I did a compilation speed test between the Chromebook C201 and one of my X60, compiling u-boot on the C201 for the LG Optimus black took about 1/4 less time on the Chromebook. That said, even if the compiled code was exactly the same, the GNU/Linux distribution was not the same between both devices, and power management setup might have impacted the tests.
I feel as though all desktop/server development should be focused on POWER as IBM isn't yet entirely hostile to the idea of free firmware (in 2012 a new kgpe-d16, compatible RAM, cpu's etc would be as much as a power habanero is now, it isn't really that expensive the only issue is that they don't depreciate in value as much as an x86 device so it isn't as easy to pick up older models for cheap)
There is no doubt that, if we could, we should, as a community, focus on POWER8 and architectures friendly to free software.
However we might also want to think about how to handle the transition between both. A lot of people are still used to x86 hardware and some even still use legacy proprietary OS like Microsoft Windows.
More and more people are learning about privacy issues. A huge number of people also want to do something about it. According to Eben Moglen, that's about 1/5 of the Internet, that is about 400000 people.
More and more people will also realize its importance[7] as it would ruin people's lives (sic[9]). The damage caused by privacy leaks would probably probably increase a lot in the future (sic[9]), due to the kind of data that may be stored (think about your complete DNA) but also because the kind of information you will be able to deduce from the data will be way more sensitive than it is now[8], due to algorithmic progress on the relevant topics.
Free software and user control of the technology is required (but not sufficient by itself) to have some trustworthiness in our own computing and technology in general.
However many people (still) have a day job, a family, and no time for that. So how do you bring in so many people to free software? Especially if you need to change hardware, and that the new hardware won't run the legacy proprietary OS you were used to.
It might be possible if you split the issue in several parts: (1) A given person can start by migrating to GNU/Linux on hardware they have or are familiar with. We are still not there, since many people didn't switch yet, as the various jokes on "The year of the GNU/Linux desktop" reminds us. (2) Once the person migrated to GNU/Linux, on untrustworthy hardware, running it on trustworthy hardware might not be that different.
Having interacted with many (non-tech) people willing to switch to GNU/Linux or switching to it, I've an hypothesis on why very few people actually switched to GNU/Linux.
I think that it's mainly due to the lack of professional support for individuals: Most people still using legacy proprietary software can simply go to the computer shop nearby to get their software problem fixed. Such computer shop typically do not know how to fix common issues in GNU/Linux distributions. GNU/Linux user groups also don't scale enough to accommodate that much people, and are not available 7/7, and are often available the week-end, that is, when people want to spend time with their families instead of getting their computer fixed.
Increasing the availability of commercial support might be possible, for instance by identifying common issues and having a certification that would ensure that shops can fix such common issues with a good enough quality for most people. Few companies[1] seem to be involved in medium scale support of individuals (not businesses). Such companies probably have better information on what the common issues are than the GNU/Linux user groups, as they interact with more diverse people.
To help such user transitioning we also probably need computers that are made to ensure that GNU/Linux runs fine, even if they are x86 and run proprietary blobs in the boot firmware. This is made possible by Coreboot since the OS<->Boot firmware interface is free software. There is also at least one free software friendly company[2] that design laptops, and that are exercising some control over the choice of components that goes into such laptops.

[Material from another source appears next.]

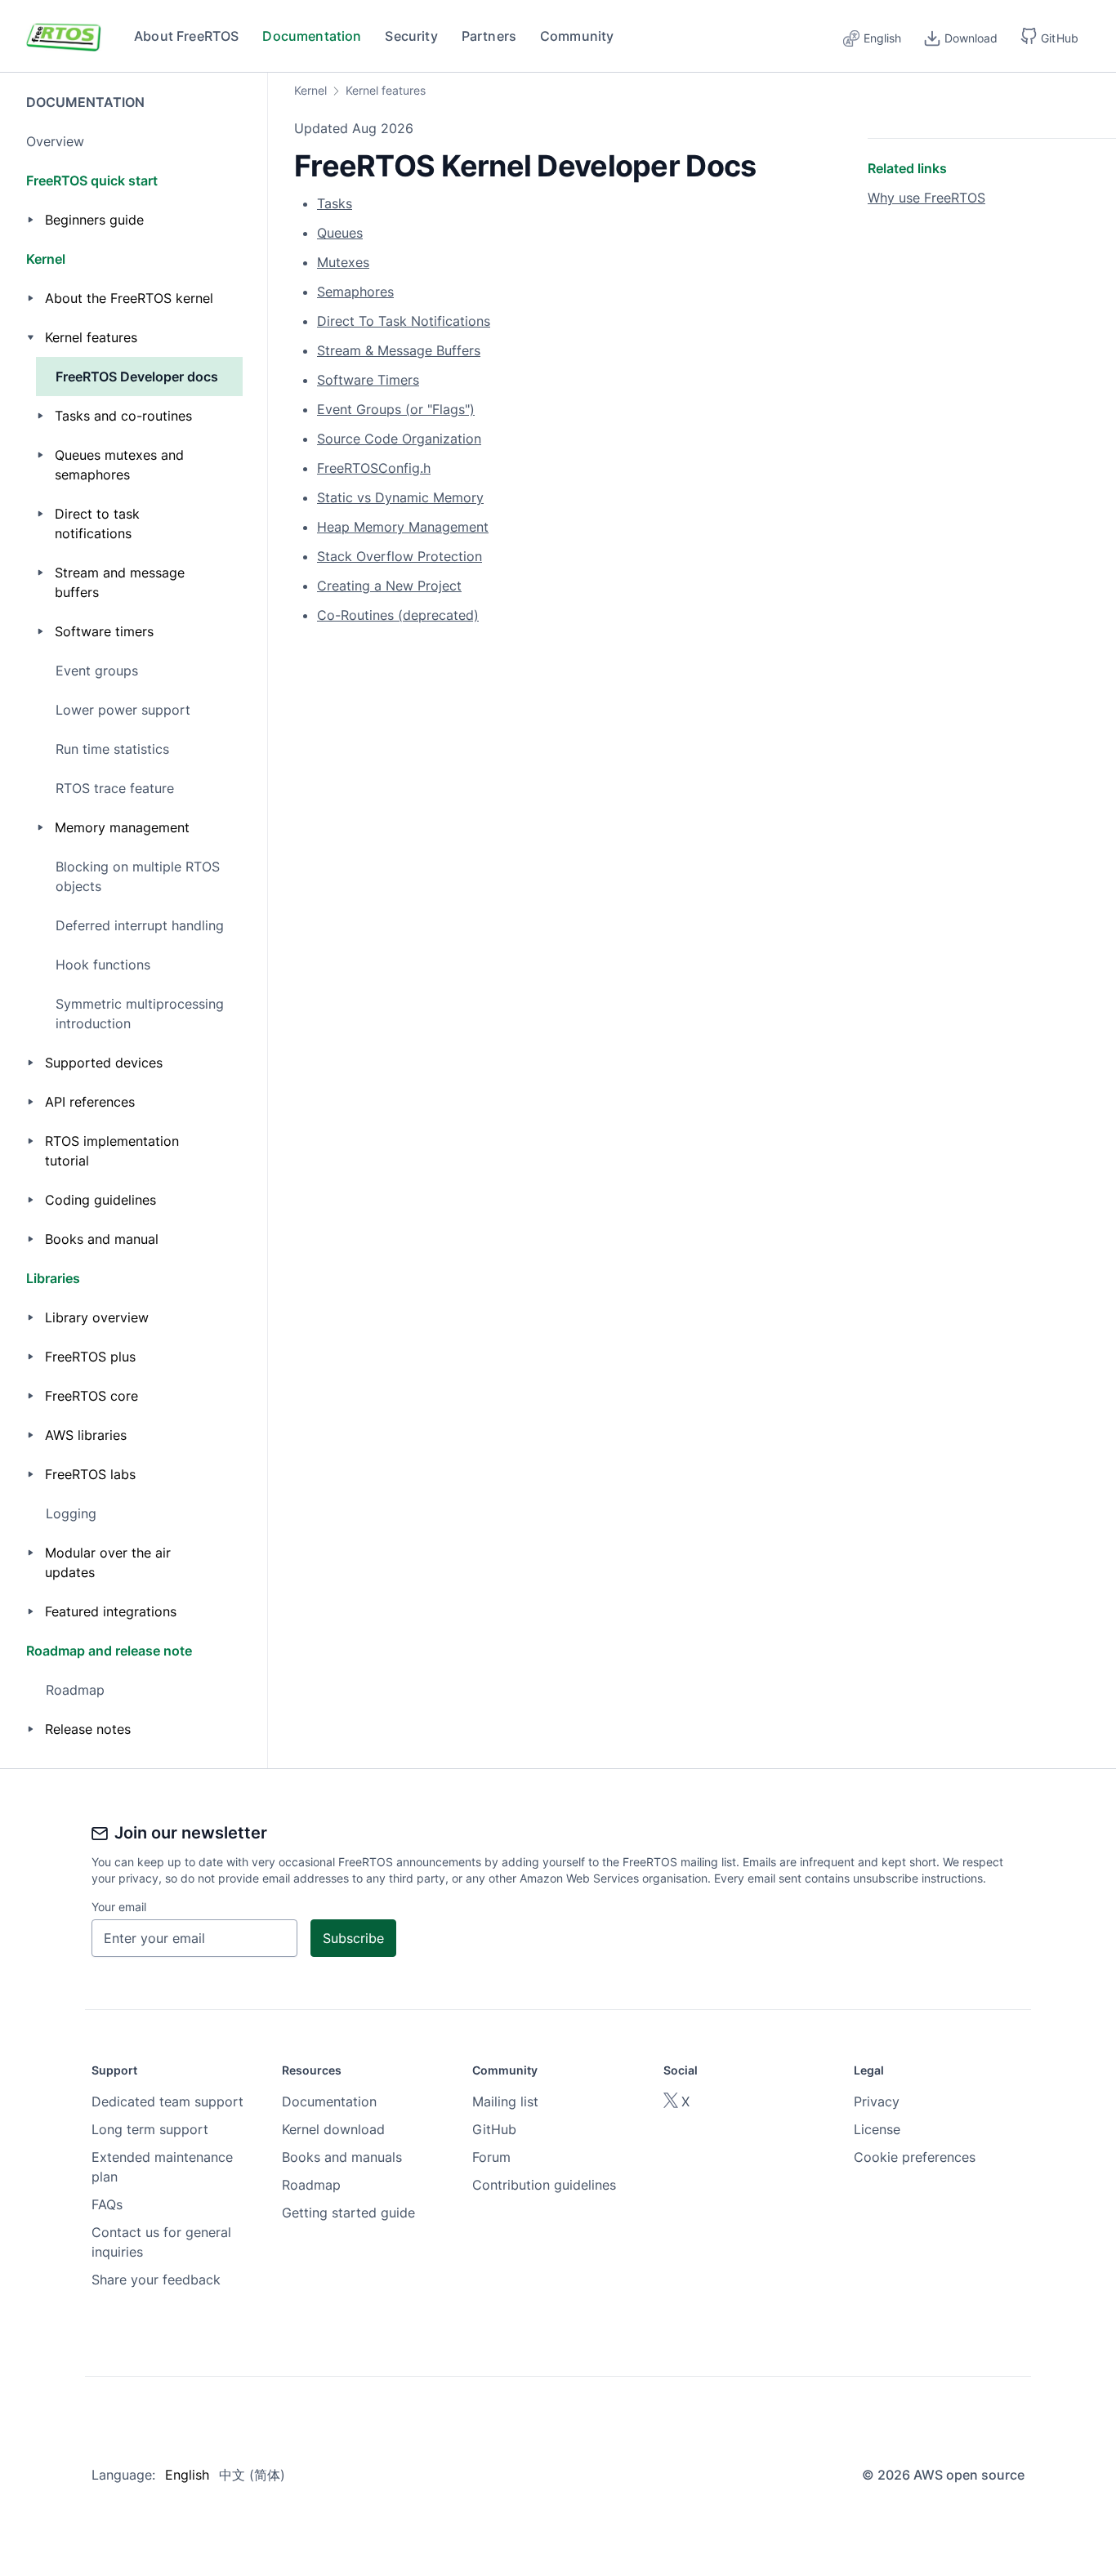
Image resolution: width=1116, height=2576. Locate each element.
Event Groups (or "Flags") (396, 409)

Now helping people transition to use GNU/Linux isn't enough, we also need to make sure that hardware that respects people's free do exist at the end of the transition, and that such hardware also works well.
Since the Crowdsupply campaign of the POWER8 "Talos Secure Workstation"[3] didn't work out, probably due to the lack of people willing to pay a (way) higher price than other free software friendly computers like the novena, how do we go from there?

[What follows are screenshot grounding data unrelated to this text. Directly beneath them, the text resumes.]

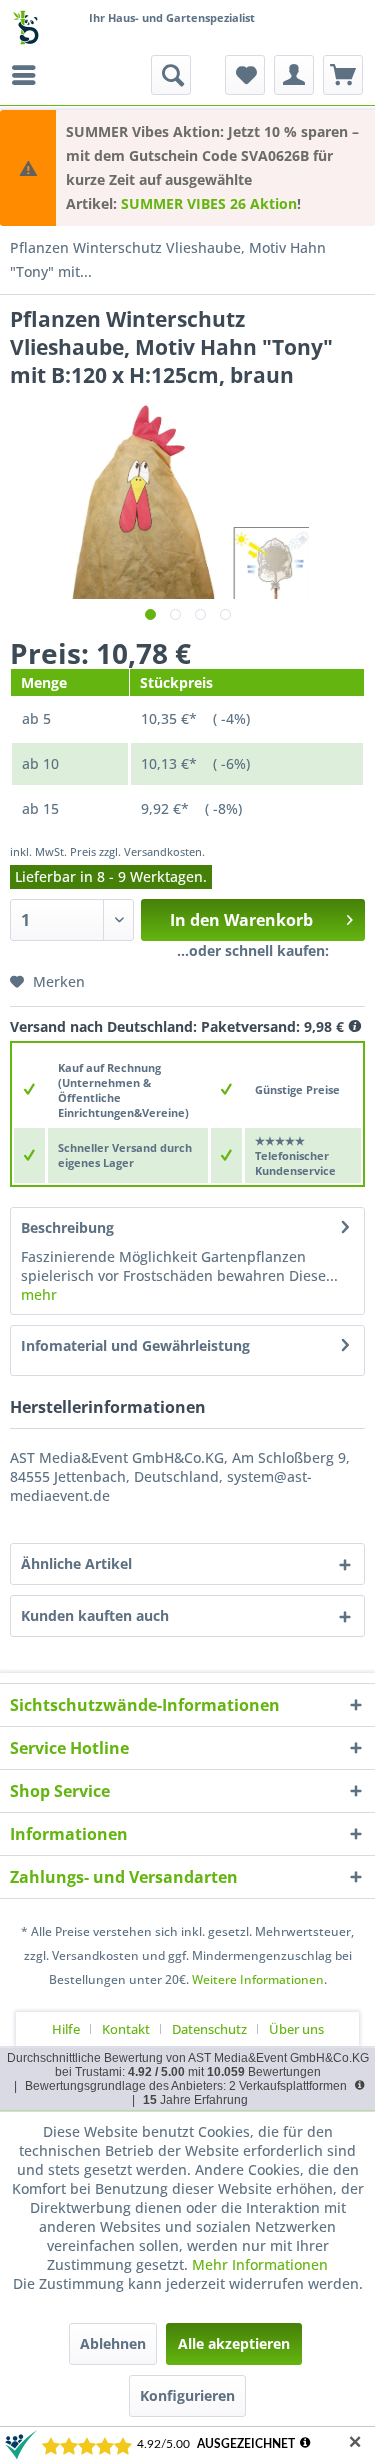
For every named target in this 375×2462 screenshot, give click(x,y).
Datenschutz (209, 2029)
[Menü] (29, 75)
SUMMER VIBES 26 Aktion (209, 203)
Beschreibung (67, 1227)
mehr (39, 1294)
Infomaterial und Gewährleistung (135, 1345)
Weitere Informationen (258, 1979)
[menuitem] (29, 75)
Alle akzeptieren (234, 2343)
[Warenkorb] (343, 75)
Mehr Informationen (260, 2264)
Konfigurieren (187, 2395)
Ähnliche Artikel (76, 1563)
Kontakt (126, 2029)
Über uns (296, 2029)
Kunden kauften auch (95, 1615)
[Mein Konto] (294, 75)
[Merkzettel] (245, 75)
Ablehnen (113, 2343)
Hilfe (66, 2029)
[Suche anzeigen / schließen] (171, 75)
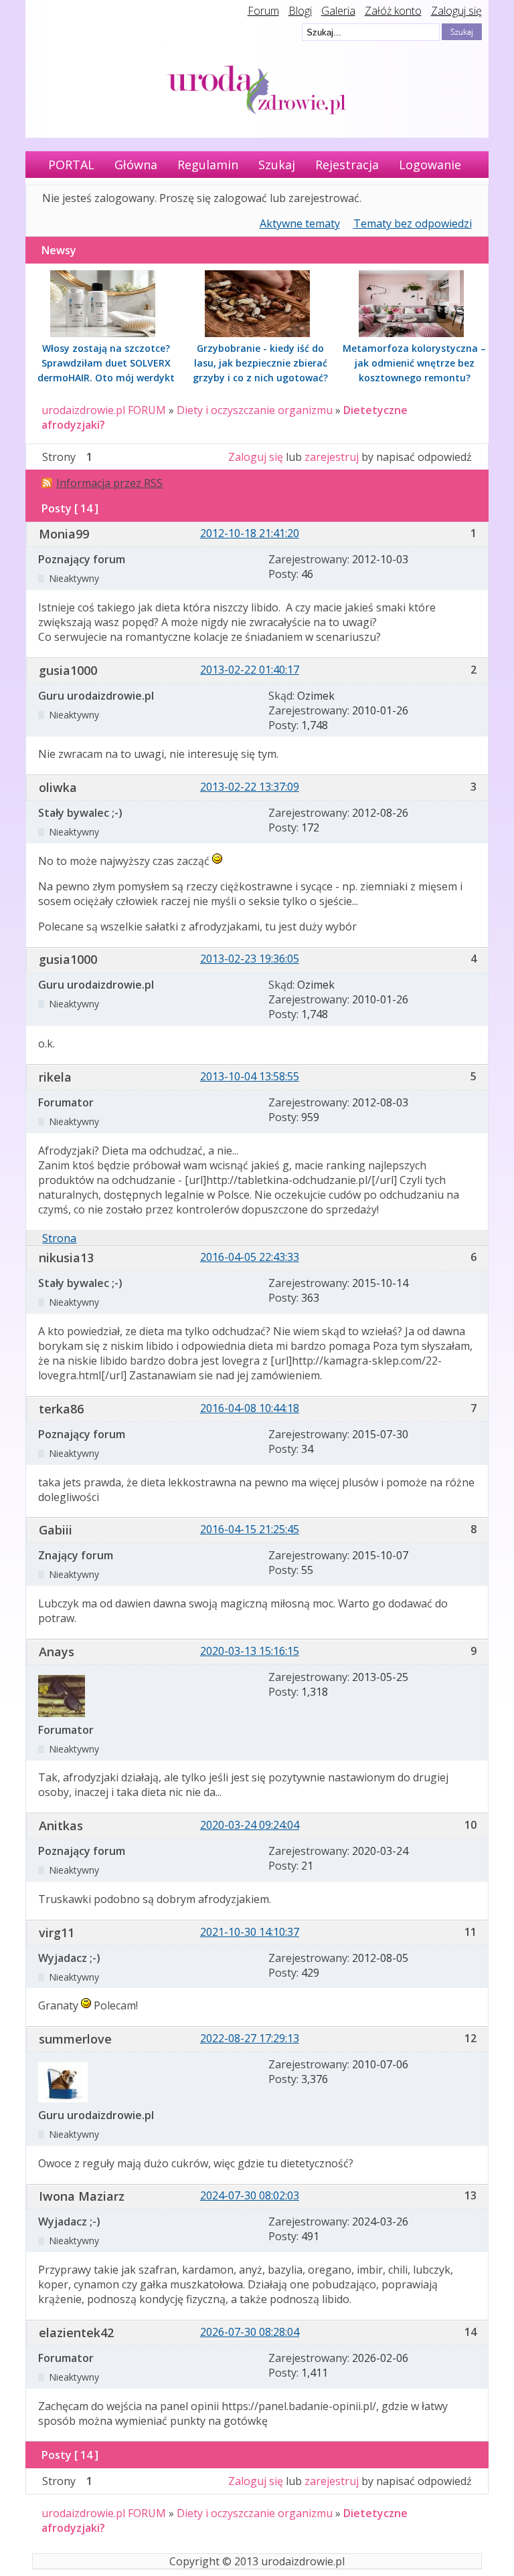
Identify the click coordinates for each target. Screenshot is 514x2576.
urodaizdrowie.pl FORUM (103, 410)
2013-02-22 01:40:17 (249, 669)
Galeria (338, 10)
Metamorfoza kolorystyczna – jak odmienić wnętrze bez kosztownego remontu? (414, 363)
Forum (263, 10)
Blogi (300, 10)
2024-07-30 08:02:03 (249, 2195)
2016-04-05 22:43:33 (249, 1257)
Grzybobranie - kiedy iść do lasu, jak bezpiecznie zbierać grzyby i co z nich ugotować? (260, 363)
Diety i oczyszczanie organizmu (255, 410)
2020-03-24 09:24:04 (249, 1824)
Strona (59, 1238)
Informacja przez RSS (109, 483)
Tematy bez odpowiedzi (412, 223)
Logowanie (430, 165)
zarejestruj (332, 457)
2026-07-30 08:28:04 (249, 2331)
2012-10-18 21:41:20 (249, 533)
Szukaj (276, 165)
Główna (135, 165)
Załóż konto (393, 10)
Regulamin (207, 165)
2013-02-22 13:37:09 (249, 786)
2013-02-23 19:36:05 (249, 958)
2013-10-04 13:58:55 (249, 1076)
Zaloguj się (456, 10)
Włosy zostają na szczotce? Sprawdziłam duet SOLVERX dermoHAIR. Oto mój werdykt (106, 363)
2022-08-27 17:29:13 (249, 2038)
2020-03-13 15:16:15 (249, 1651)
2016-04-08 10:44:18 (249, 1408)
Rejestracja (347, 165)
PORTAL (71, 165)
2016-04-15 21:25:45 (249, 1529)
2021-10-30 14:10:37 (249, 1931)
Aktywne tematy (300, 223)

We also need to bother about security, and ensure that computers that can run fully free software are also secure, that the security is unobtrusive and still encourage the user to experiment with the software and hardware.
As I understand the "Talos Secure Workstation" would also have shipped with a free software root of trust[4][5] that would be user modifiable.
Such hardware would also have permitted to experiment with different approaches on how to ensure that the computer remains trustworthy and has not been tempered with, without the knowledge of the owner of the computer, that is, the user.
As I understand it, this feature might go into some minifree desktops and servers in the future[6], so we will hopefully be able to do such experimentation.
References: ----------- [1]https://hypra.fr [2]https://puri.sm [3]https://www.crowdsupply.com/raptor-computing-systems/talos-secure-workstatio... [4]https://www.crowdsupply.com/raptor-computing-systems/talos-secure-workstatio... [5]https://www.crowdsupply.com/raptor-computing-systems/talos-secure-workstatio... [6]https://minifree.org/product/libreboot-d16/ [7]http://craphound.com/news/2016/07/03/peak-indifference-privacy-as-a-public-h... [8]https://media.ccc.de/v/33c3-8238-retail_surveillance_retail_countersurveilla... [9]That said we shouldn't wait for privacy issues to be solved automatically: - The cost of that waiting would be that many lives would be ruined. - That doesn't take into account the relationship between privacy and power. People might really really strongly want and require privacy but could be prevented to get it.
Denis.
I'm putting my time into riscv nowadays. The breaking point for me with ARM was their move to UEFI a few years back for 64 bit.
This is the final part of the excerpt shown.